Son sang ne fit qu'un tour avant qu'il ne se mette presque à hurler son nom, omettant que ses parents pouvaient l'entendre. Toutes les possibilités tragiques traversèrent son esprit, et les larmes reprirent de plus belle, tout comme son pouvoir qui se remit à faire des siennes à nouveau, faisant voleter les objets les plus légers autour de lui.
« Putain Minho ! Réponds, je t'en supplie ! Me laisse pas !
— Allô ?
Ce n'était pas la voix de Minho. Un peu d'espoir vint lui embaumer le cœur. Il ravala sa salive et marmonna :
— Changbin, c'est ça ? Il est où, Minho ? Il va bien ?
— Ouais, juste... un peu secoué, j'ai l'impression, lui répondit-il presque instantanément.
— Dieu merci ! Passe-le-moi, s'il te plaît !
Il perçut un mouvement à l'autre bout du fil, puis enfin il entendit à nouveau la voix de son meilleur ami :
— Seungmin... désolé, je–...
Soulagé, Seungmin souffla un coup en demandant un peu trop brusquement :
— Tu vas bien ?! On ne t'a rien fait ? »
Il se rallongea dans son lit, collant son portable contre sa joue.
« J'ai besoin... de calme... vraiment désolé, Seungmin...
Bon, c'était normal après tout, il venait sans doute de vivre une vision effrayante au point qu'il ne puisse en parler.
— Repose-toi.
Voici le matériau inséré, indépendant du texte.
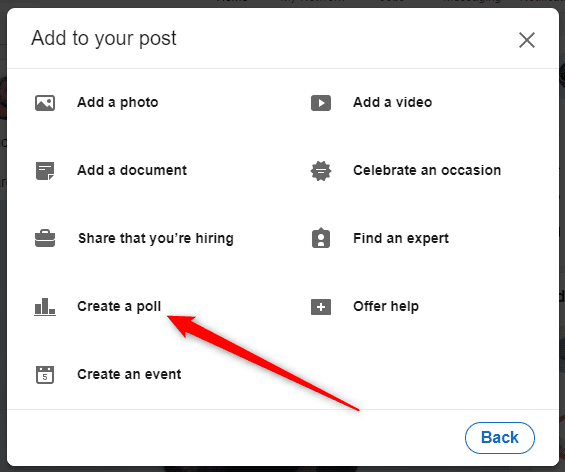
Task: Click the celebrate occasion badge icon
Action: point(321,171)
Je t'appellerai demain. Et je t'ai déjà assez embêté.
— Tu ne me déranges jamais, je te l'ai dit. »
Seungmin acquiesça doucement avec un petit sourire et le salua avant de le laisser raccrocher de son propre chef. Puis il reposa son téléphone sur sa table de nuit, tentant de se rendormir.
Évidemment, il ne ferma pas une seule fois l'œil de la nuit.